Opus is particularly interested in themes of vocation and human flourishing. How do you see the film treating these ideas?
Perhaps one of the most obvious connections between The Tree of Life and the themes of vocation and human flourishing are in the most traditional sense -- the vocations of men as fathers and women as mothers. In this film, Malick explores how the relationships within the family relate to questions of human happiness. The father character (played by Brad Pitt) is troubled by his mistakes, and calls himself a “foolish man” and the like. He admits, to himself at least, that he was too hard on his lost son, that he didn't appreciate him when he was here.
In the end, Pitt’s character realizes that he neglected his vocations as father and husband as he made a kind of idol out of his job. While a job should be a deeply meaningful opportunity for service, the movie isn’t about that—Malick zooms in, with handheld camera work, on the family as a vocational world, as a network of relationships. The key point is that how well we can flourish in our relationships with those we love, and how well we learn to love in God’s sacrificial manner, will dictate our true fulfilment.
I mentioned that the mother moves increasingly toward the center of the story throughout the film. She is presented as Eve and as the Virgin Mary, as an iconic source of life. Malick's direction to Chastain was for her to play the spiritual virtue of Grace.
The central dynamic revolves around the mother moving from rejecting the loss of her son to a place of accepting this loss—she arrives at a spiritual “yes.” The movie opens with a quote from Job 38: 4 and 7, God’s query of Job: “Where were you when I laid the foundations of the earth?…When the morning stars sang together and all the sons of God shouted for joy?” In one particularly moving scene, Chastain’s character raises her hands heavenward in a great act of submission and grace—it’s the position in which the Virgin Mary is usually depicted in art when she responds to the angel, “Let it be to me according to your word” (NKJV).
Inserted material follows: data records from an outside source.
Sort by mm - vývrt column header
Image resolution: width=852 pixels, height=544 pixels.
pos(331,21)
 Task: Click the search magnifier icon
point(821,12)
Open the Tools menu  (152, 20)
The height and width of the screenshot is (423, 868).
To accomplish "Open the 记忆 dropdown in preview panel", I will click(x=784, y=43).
God has not asked her to go through anything that He has not already experienced—in this case, the loss of her son.
Say more about the mistake you mentioned that Brad Pitt’s character makes in equating his job with his identity and vocation. And what relevance do you see his mistake having to the lives of our students?
I think there are two mistakes a person can make in vocation, and these are lessons I hope our students can learn early in their professional lives. The first mistake is to see your job as your identity, which is the idolatry we see played out in this film. The second mistake is to see your job as merely a means to an end (a paycheck). It’s best to think of your job as one arena of service, meaning, and love to neighbor–but not the only one. The film shows the father, and by lineage, the older son, too strongly locating their identity, their callings, their value in their jobs.
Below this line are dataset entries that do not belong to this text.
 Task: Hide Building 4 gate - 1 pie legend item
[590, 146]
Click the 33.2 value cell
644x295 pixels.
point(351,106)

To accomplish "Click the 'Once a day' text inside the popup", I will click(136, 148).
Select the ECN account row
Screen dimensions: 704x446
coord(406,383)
Ironically (and tragically), it is the loss of his son that stings the father into the realization his family is as much a vocational arena as his job. He confesses at one point, to himself that, “I let the glory pass me by.” If there is a main theme, it’s this: the film reminds us of the critical importance of our relationships with those closest to us. The transcendent vision at the film's conclusion seems to be suggested as the reward for those who achieve this recognition.